TASK DETAILS:
For the material below, output exactly the span from the line with "Click the Name column header in Miami Team" to the line with "Screen dimensions: 768x458", including both, and nothing besides.

EXTRACTED ENTRIES:
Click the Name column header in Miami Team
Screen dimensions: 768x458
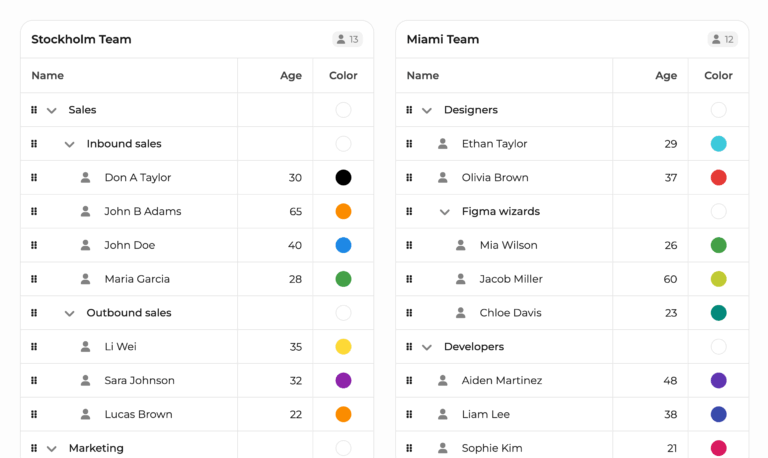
---
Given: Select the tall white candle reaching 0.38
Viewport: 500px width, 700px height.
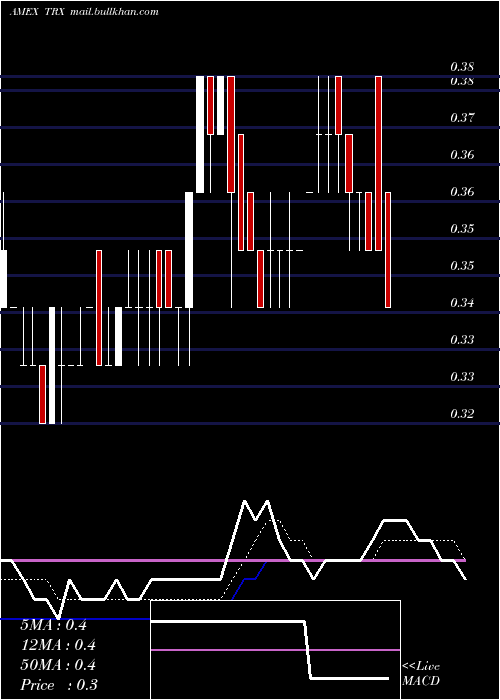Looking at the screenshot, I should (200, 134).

COMPLETED TASK:
Click the Name column header in Miami Team
Screen dimensions: 768x458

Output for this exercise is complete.